O filme se estrutura sobre dois regimes de imagem: o “plano cheio” com a figura humana e o “plano vazio” de quartos, corredores e janelas, cujo silêncio carrega pequenas narrativas sobre os moradores. Aproximamo-nos, por outras nuances, do universo dos personagens nessa solitária devassagem de suas intimidades. Estas micro-narrativas espaciais carregam às vezes uma autonomia e espontaneidade fascinantes, como no episódio do gato e do menino no corredor, que compreende todo um arco dramático (a saída do elevador, a queda da chave, a batida na porta errada, a devolução do gato a um dono encoberto pelo ponto cego da câmera), cheio de tensões e alívios.


Edifício Master é pontuado também pela presença do canto, algo já esboçado nos filmes anteriores e que assumirá a função central, alguns filmes depois, em As canções (2011). Muitas são as passagens em que os entrevistados cantam - ou apresentam um talento artístico - e o filme registra isto como uma das mais potentes formas de expressão intima. Coutinho sustenta que uma forma de religação se estabelece quando, dentro de uma comunidade lingüística, uma pessoa canta e outra ouve. 
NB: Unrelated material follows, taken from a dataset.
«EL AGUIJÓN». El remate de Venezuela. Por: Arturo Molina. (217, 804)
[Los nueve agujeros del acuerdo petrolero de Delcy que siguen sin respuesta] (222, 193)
A escolha do edifício, localizado a duas quadras da praia de Copacabana, se deu, antes de tudo, por ser um prédio comum, igual a muitos outros da vizinhança. Cheio de histórias simples, mas vazio de grandes feitos, datas e nomes célebres. Interessava desde o princípio o relato de pessoas comuns e seu cotidiano. E mesmo estando tão perto da praia, não existe no filme o menor vislumbre da natureza. Edifício Master oferece uma experiência claustrofóbica. Este sufocamento formal é quase a manifestação imagética do emparedamento de alguns personagens. Quando a perspectiva sai do prédio, atravessando as janelas, ela esbarra no prédio em frente: uma massa arquitetônica opaca.



Alguns depoentes relatam suas dificuldades no convívio com as vozes que, da vizinhança, invadem o espaço doméstico através dos vãos das janelas. A sociofobia e a invasão da privacidade são conseqüências psíquicas da precarização da vida nos amontoados urbanos, do qual o Master é um exemplar. 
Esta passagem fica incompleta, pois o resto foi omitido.